According to the Cornell Lab of Ornithology, the name is Canada Goose.
The big, black-necked Canada Goose with its signature white chinstrap
mark is a familiar and widespread bird of fields and parks.
Many of them are not even Canadian, having emigrated permanently south to the lower-48.
Thousands of “honkers” migrate north and south each year, filling the
sky with long V-formations. But as lawns have proliferated, more and
more of these grassland-adapted birds are staying put in urban and
suburban areas year-round, where some people regard them as pests.
However, nothing is ever simple. The Latin name is Branta Canadensis, which, if I remember my long ago Latin correctly, is Goose of Canada, or Canadian Goose.
Moreover, according to Cornell:
At least 11 subspecies of Canada Goose have been recognized, although
only a couple are distinctive. In general, the geese get smaller as
you move northward, and darker as you go westward. The four smallest
forms are now considered a different species: the Cackling Goose.
This article consistently calls them the Canada Goose, and never once Canadian Geese.
Avibase, the World Bird Database, is an excellent source for all the subspecies of the Canada Goose. It has a taxonomic breakdown of the entire Branta species group. Following the links leads to specific information about each variety. It also lists synonyms in virtually every well-known language. Everything is cross-referenced and linked to the various ornithologists from which the information originates. (Note that even some of the geese specifically native to Canada, such as the Vancouver Goose, are still called Canada Geese, not Canadian Geese.)

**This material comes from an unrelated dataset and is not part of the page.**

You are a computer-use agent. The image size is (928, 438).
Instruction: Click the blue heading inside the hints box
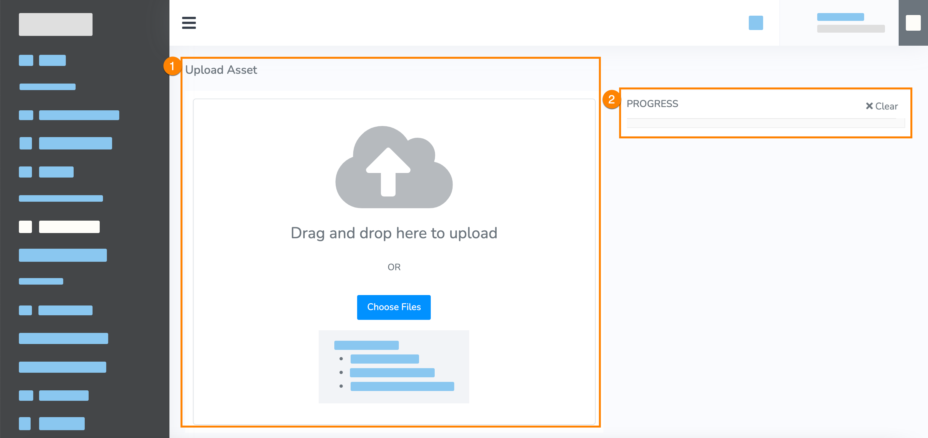pyautogui.click(x=366, y=345)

This 10-page document from 1951, published by the American Museaum of Natural History in the City of New York is a study of the taxonomy of Canada Geese with a lot of interesting scientific information.
So, people with PhDs in ornithology call them the Canada Goose. But what do people without PhDs call them? One example: Nordstrom's sells an outerwear brand called Canada Goose.
Languagehat.com claims, without offering proof:
The vast majority of English speaking people call the goose that is
large and has a black head -— Branta Canadensis -— a Canadian Goose.
However, its original name was a CANADA Goose.....
However, the data from N-grams contradicts Languagehat. Canada goose is more frequently cited, according to N-grams than Canadian goose, and always has been. The data for Canadian geese is more complex, with Canadian geese dominating ca 1840, and currently on the upswing. According to N-grams, Canada goose dominates over Canadian goose and Canada geese dominates over Canadian geese. Thanks to @Alan Munn for the N-grams link.
Conclusion, from these and other references on Google:
Canada Goose is prescriptively correct. However, "west of the Atlantic" is a big area, with many local terms and dialects and filled with people who do not care what PhDs in ornithology or English say. If enough of them eventually say Canadian Goose, then that might become a "correct" term too.
For TGO, I recommend we stay with the terminology of Cornell, the Audubon Society, all the other ornithological experts, and Nordstrom's, and follow N-grams and say Canada Goose.
Footnote: There is also the Canada Lynx, which currently is doing fairly well in the U.S., although that might change. (There is a gorgeous pic in the link.)